History shows the S&P 500 sees a sizable drawdown as Fed starts rate cuts, WFII says
While investors are “clamoring” for the Federal Reserve to start cutting interest rates, history shows losses on the S&P 500 (SP500)(IVV)(SPY) can coincide with the launch of rate-easing cycles, according to Wells Fargo Investment Institute (WFII).
WFII Investment Strategy Analyst Austin Pickle in a note dated Monday charted the S&P 500’s (SP500)(SPY) return and days between the first Fed rate cut in a cycle to the subsequent index low. He found that since 1974, the index’s average drawdown has been about 20% over 250 days following the first Fed rate cut.

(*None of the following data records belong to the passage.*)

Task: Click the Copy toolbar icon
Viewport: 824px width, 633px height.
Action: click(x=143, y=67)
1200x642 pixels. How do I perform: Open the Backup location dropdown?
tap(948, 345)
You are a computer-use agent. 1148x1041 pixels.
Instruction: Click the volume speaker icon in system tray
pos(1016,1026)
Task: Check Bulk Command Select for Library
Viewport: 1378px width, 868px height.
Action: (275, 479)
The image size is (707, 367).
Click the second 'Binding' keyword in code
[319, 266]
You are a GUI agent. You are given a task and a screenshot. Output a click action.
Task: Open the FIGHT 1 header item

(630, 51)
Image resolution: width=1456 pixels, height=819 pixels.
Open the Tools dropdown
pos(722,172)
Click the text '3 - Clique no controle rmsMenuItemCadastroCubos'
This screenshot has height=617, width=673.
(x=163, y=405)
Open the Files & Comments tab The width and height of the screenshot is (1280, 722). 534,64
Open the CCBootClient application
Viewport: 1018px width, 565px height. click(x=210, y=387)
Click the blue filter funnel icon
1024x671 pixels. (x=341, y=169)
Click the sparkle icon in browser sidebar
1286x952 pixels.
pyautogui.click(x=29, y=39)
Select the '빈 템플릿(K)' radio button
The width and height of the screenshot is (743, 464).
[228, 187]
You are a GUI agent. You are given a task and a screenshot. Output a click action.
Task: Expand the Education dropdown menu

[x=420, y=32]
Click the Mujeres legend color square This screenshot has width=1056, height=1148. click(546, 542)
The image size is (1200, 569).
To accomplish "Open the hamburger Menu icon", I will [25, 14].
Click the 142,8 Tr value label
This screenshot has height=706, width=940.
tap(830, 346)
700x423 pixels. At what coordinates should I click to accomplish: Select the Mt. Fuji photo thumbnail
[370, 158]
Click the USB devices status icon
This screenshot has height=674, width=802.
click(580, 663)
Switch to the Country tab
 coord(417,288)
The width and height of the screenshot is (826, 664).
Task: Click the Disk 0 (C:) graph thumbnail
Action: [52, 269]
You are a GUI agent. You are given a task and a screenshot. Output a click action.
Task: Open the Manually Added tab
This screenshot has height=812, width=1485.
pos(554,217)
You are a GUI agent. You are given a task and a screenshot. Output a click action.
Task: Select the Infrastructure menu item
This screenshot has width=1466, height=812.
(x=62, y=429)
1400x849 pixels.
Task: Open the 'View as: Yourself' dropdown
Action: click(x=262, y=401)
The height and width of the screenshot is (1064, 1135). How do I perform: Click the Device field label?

“In other words, investors should not equate the first cut as an all-clear stock market signal,” he said. Here’s the chart:
Traders in the fed funds futures market were pricing in September to mark the start of rate cuts, according to the CME FedWatch tool. The Fed’s updated dot-plot released last week indicated policymakers expect to cut the fed funds rate of 5.25%-5.5% by 25 basis points only once in 2024.
Investor focus should be on the rationale for a rate cut, Pickle said. “If the Fed tweaks policy to adjust real rates for falling inflation, we believe stocks will likely perform well over the tactical time frame,” of six to 18 months, he said. “On the other hand, if the Fed is forced to cut aggressively in response to a macro or market disruption, we would expect stock performance to suffer.”
The S&P 500’s (SP500) returns during the past five rate pauses have “maxed out” near 20%, he said. The S&P 500 has gained about 14% in 2024, and headwinds including inflation’s uncertain path are likely to weigh on returns in the near-term, he said. WFII's 2024 year-end target is 5,100-5,300, lower than the S&P 500’s (SPY) level of around 5,458 on Monday.
WFII's 2025 year-end S&P 500 (SP500) target is 5,600-5,800 as it sees inflation contained and solid economic growth after a near-term slowdown supporting earnings growth and a renewed equity rally, Pickle said.